J-P L: Actually, botulism is a soil bacterium that likes anaerobic environments. As you correctly noted, it grows better in wet environments, but letting air in does not promote botulism growth – it retards it. Cattle and horses are both susceptible to botulism. There are other bacteria and molds, whose names I do not know, which are acceptable in cattle hay but not in horse hay.
UC Davis on botulism in cattle

Rain also causes nutrient loss by removing water soluble vitamins, sugar, and protein. In horses with metabolic disorders, such as insulin resistance, hay is purposely soaked and allowed to sit in water for half an hour to an hour immediately prior to feeding it in order to reduce the sugar content. It can not be stored wet, however – a new batch of soaked hay must be prepared for every feeding.

In these parts nowadays square bales are almost invariably handled with one of these. The baler is set to drop the bales on their side, and then you scoop them up with the bale wagon. You end up with a perfect stack and never have to touch a single bale.

When I was a kid we frequently pulled a hayrack behind the baler and stacked by hand as they came off. Then off the hayrack onto a bale elevator into the loft, and stack them again. Endless fun.

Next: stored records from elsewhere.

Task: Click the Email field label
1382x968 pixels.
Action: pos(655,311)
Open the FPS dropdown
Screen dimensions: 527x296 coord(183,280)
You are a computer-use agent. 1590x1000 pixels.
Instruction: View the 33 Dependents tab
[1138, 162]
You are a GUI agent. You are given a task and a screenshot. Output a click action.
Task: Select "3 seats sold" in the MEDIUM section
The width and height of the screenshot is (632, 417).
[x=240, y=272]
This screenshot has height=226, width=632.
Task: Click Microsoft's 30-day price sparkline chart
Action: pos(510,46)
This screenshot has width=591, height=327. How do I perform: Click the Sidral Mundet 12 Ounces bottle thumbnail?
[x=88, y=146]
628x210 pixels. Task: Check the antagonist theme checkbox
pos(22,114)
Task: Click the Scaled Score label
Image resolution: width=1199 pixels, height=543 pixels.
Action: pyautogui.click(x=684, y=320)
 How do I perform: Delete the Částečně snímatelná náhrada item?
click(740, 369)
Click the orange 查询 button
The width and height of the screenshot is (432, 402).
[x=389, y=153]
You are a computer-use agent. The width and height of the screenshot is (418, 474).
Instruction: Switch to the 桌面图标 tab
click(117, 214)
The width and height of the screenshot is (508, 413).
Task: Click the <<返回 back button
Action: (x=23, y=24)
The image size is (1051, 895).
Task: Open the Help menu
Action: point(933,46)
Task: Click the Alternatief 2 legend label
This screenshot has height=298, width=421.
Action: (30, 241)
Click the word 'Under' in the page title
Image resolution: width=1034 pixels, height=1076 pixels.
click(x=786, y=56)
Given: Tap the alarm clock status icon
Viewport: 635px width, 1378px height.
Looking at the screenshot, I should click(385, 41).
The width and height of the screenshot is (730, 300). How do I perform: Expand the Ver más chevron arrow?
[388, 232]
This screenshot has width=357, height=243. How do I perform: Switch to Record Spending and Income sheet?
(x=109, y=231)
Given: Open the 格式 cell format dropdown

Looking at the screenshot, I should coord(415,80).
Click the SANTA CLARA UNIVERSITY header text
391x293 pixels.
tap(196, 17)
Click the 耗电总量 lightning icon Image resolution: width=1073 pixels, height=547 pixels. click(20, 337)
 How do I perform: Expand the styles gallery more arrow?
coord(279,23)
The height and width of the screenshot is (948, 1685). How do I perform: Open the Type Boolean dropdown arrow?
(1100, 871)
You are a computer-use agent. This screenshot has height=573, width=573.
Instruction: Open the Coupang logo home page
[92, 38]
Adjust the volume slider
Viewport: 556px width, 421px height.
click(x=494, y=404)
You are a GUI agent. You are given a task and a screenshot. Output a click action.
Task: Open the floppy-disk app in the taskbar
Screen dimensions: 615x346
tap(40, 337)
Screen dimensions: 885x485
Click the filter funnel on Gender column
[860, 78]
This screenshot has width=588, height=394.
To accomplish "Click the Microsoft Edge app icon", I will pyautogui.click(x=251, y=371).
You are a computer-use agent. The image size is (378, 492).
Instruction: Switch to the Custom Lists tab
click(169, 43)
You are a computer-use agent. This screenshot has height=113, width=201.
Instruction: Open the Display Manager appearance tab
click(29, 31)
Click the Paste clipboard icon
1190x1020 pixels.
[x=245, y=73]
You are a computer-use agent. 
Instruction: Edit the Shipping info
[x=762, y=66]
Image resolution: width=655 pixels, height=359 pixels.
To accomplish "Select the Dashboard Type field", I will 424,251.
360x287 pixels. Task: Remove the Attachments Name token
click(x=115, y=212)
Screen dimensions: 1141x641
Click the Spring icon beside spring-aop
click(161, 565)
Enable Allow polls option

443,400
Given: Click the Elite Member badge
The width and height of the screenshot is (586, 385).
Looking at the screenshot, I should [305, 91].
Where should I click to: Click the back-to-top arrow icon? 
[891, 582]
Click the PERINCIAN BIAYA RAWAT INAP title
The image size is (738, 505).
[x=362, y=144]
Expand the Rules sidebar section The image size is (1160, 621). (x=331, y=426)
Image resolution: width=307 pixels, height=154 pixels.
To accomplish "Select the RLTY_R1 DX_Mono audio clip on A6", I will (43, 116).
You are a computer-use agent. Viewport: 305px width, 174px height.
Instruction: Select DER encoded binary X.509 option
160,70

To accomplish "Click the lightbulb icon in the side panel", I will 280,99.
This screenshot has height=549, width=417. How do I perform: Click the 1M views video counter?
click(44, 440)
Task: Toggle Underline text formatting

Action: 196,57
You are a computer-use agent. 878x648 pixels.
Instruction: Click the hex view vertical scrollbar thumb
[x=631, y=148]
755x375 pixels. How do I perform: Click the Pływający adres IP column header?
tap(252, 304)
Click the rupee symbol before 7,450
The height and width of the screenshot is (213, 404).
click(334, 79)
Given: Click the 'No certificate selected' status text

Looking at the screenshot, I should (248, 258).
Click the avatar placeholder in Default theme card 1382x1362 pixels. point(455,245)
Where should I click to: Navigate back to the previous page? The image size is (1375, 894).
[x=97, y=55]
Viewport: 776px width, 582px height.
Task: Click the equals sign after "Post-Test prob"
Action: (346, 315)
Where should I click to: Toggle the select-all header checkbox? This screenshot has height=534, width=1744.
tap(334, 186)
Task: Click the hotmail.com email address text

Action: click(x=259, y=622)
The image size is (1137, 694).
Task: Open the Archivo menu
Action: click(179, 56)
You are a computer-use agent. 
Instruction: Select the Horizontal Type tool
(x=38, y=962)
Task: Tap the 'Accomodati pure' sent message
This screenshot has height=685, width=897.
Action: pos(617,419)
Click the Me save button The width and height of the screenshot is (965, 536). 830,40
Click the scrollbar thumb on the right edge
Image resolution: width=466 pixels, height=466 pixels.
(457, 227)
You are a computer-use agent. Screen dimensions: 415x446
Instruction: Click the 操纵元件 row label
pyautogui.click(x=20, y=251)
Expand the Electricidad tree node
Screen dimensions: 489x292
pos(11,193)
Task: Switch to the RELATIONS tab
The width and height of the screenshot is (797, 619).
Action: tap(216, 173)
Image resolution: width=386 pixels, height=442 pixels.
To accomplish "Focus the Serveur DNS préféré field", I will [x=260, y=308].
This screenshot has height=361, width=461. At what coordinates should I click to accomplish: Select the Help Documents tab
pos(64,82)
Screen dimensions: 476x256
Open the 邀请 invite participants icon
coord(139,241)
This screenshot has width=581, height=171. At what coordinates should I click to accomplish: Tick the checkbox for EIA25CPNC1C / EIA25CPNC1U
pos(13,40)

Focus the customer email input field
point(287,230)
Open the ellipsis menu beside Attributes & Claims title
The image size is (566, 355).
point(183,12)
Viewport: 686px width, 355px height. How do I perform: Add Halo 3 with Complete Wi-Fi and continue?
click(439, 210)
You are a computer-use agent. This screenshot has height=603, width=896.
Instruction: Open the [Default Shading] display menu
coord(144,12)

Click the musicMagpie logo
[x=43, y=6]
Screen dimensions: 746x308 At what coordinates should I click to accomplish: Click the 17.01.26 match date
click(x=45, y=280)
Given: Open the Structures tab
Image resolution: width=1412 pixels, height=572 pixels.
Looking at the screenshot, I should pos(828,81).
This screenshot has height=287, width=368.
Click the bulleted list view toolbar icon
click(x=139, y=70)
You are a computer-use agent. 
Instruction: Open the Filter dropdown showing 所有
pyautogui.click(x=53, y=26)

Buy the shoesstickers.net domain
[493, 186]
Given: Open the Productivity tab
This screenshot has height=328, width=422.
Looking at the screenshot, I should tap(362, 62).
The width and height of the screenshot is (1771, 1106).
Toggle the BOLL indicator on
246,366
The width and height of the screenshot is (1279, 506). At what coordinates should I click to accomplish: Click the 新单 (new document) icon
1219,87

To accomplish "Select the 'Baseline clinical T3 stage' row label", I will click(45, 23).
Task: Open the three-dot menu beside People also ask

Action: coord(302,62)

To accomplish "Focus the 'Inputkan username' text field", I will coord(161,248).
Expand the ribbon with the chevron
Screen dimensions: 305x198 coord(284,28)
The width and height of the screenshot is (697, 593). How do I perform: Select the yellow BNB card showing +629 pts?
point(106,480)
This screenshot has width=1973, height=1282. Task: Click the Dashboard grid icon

My best friends and I were some of the last people to do this commercially in our little corner of East Texas. Most people were transitioning to rolls. The few that were still baling small square bales were desperate for hay haulers. We charged 0.35 a bale. We could put 50 bales on a standard long-bed pickup truck. If the barn was close to the field, we could do a load in 30-45 minutes. It was decent money for teenagers, but it was brutally hard work. I remember working well into the night and getting so dehydrated that muscle cramps were a nagging problem. I remember picking up a bale and getting cramps in both biceps at once and having to get my friend to take the bale out of my hands and straighten out my arms.

That’s one part of my youth that I don’t miss one bit.

Yeah, that’s what most of the farmers of my youth did. There were variations, though. A few would drop the bales on the ground, and have another tractor with a haywagon or a flatbed truck pick them up separately. That way the guy running the baler didn’t have to stop to change wagons, etc. The guy I mentioned above who had the dryer did that, and hired a large crew. I had a neighbor who put sides on his haywagons, and had a kicker on his baler chute. He just let the baler launch the bales into the wagon in an untidy pile, and saved having to have anybody else in the field. Unloading the wagons at the barn was a pain in the butt, though.

The way your average farmer ran frayed extension cords all over the barn to position and reposition hay elevators as the day progressed would probably have given OSHA pause, too.

Of course, the old-timers when I was a kid used to talk about the old wire bales, as opposed to the twine tied things we’re thinking of.

About half the people I hauled for were still using wires. They were hell on the hands. I made myself a hay hook out of some round rod and got pretty good with it so I did not have grab the wires as much. The endless tangle of haywire laying around when you fed the bales in the winter was both a blessing and curse.

I helped an uncle in a custom baling operation one summer. We baled a field for an old timer that was notorious for being as tight as old Ebenezer Scrooge. We parked the baler in his field the night before we started baling. The next day, the haulers were complaining about the weight of the bales. We checked the baler and discovered that old goat had tightend down the press screws on the baler until it was packing about 120 lbs of hay into a bale. Since we charged by the bale, I quess he was trying to cut down on the total number of bales so he wouldn’t have to pay us so much. We adjusted the baler back to normal and didn’t say anything.